VF – De Jesse Eisenberg
Avec Jesse Eisenberg, Kieran Culkin, Will Sharpe
26 février 2025 en salle | 1h 29min | Comédie dramatique
Synopsis et critique : Utopia
Acteur connu du cinéma indépendant US (vu notamment dans The Social network de David Fincher et Café Society de Woody Allen), le touche-à-tout Jesse Eisenberg est par ailleurs dramaturge et écrivain, auteur de romans, nouvelles et autres textes publiés régulièrement dans des revues littéraires américaine. Il est donc également auteur-réalisateur et signe avec A real pain, son deuxième long métrage (après le toujours inédit When you finish saving the world, en 2022), un véritable joyau de comédie dramatique. En d’autres termes, un parfait condensé de drôlerie, d’émotion et de subtilité, qui vous fait chavirer avec le sourire, en ayant l’élégance suprême de ne jamais racoler grossièrement l’émotion facile – et factice – que son sujet pourrait inspirer. Subtilité, élégance et, donc, intelligence. A real pain, traduisible par « une véritable douleur » ou encore par « un vrai boulet », raconte l’odyssée minimaliste de deux cousins quarantenaires, David et Benji, juifs New-yorkais, en voyage organisé dans la vieille Europe sur les traces de leur grand-mère récemment décédée, née en Pologne et rescapée de la Shoah.
À partir du thème assez peu rigolo du deuil familial sur fond de génocide, Eisenberg met en scène un road movie où les séquences légères et loufoques alternent avec d’autres plus sérieuses, plus posées, empreintes d’une gravité que les deux quadra new-yorkais, temporairement déracinés, peinent à assumer.
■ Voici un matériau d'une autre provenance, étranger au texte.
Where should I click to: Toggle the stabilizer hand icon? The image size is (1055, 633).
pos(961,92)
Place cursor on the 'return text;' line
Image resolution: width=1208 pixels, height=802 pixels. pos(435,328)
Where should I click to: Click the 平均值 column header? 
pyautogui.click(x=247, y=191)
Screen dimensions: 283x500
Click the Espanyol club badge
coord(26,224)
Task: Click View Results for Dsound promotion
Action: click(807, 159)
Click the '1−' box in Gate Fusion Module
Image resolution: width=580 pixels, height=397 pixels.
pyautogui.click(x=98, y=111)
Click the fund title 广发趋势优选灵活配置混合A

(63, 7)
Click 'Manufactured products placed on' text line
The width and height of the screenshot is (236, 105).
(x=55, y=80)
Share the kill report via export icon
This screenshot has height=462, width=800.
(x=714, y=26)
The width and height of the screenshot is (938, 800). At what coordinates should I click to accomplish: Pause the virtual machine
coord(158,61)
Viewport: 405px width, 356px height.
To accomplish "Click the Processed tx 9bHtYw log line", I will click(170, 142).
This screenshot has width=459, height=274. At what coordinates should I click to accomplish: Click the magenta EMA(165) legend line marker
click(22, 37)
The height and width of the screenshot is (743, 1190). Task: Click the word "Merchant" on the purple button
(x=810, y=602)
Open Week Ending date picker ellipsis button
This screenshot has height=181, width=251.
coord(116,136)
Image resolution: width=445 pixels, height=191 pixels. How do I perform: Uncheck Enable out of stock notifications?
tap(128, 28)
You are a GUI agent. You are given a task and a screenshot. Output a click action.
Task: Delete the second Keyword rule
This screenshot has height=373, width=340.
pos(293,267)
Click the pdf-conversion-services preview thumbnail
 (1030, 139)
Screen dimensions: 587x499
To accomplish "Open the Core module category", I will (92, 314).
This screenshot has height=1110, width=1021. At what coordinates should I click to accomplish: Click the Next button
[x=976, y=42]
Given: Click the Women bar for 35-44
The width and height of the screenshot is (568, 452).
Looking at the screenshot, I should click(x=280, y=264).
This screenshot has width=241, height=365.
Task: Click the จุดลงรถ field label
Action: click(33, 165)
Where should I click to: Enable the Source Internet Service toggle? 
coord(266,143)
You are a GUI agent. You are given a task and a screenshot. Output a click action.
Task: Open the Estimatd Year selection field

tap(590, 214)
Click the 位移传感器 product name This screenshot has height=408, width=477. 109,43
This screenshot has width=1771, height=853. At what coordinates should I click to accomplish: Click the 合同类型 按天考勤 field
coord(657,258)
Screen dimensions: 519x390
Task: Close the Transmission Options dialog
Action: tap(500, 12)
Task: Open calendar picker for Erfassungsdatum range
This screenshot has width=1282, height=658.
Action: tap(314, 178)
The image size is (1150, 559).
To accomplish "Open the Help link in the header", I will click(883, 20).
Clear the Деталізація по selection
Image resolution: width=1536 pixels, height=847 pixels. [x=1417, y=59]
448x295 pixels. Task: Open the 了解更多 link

Nos comparses suivent un petit groupe de touristes qui ont comme eux signé avec un tour-operator mémoriel, pour des raisons diverses et variées : un couple de retraités, une bourgeoise divorcée, un jeune Rwandais rescapé d’un autre génocide et converti au judaïsme… Leur guide est un jeune chercheur goy, érudit et patient, dont la passion pour les statistiques a le don de mettre hors de lui un Benji plus préoccupé de vérité humaine que de réalités chiffrées. Ce petit échantillon d’humanité permet à Eisenberg de mettre en lumière les failles émotionnelles des deux héros, aux caractères diamétralement opposés, sous le regard tour à tour effaré ou attendri de leurs compagnons de voyage. David, jeune père réservé et anxieux, très absorbé par son boulot de publicitaire pour le web, est en constant décalage avec Benji, extraverti et égocentrique, intuitif à l’extrême, imprévisible mais charismatique. Leur cohabitation met en lumière des tensions inavouées entre eux qui ont pourtant grandi ensemble, qui ont longtemps été inséparables avant que leurs choix de vie ne les séparent irrémédiablement. Le film jongle ainsi habilement entre l’humour et l’émotion, offrant des moments intenses qui culminent lors d’une poignante séquence de dîner où sont réunis tous les participants de ce drôle de voyage organisé.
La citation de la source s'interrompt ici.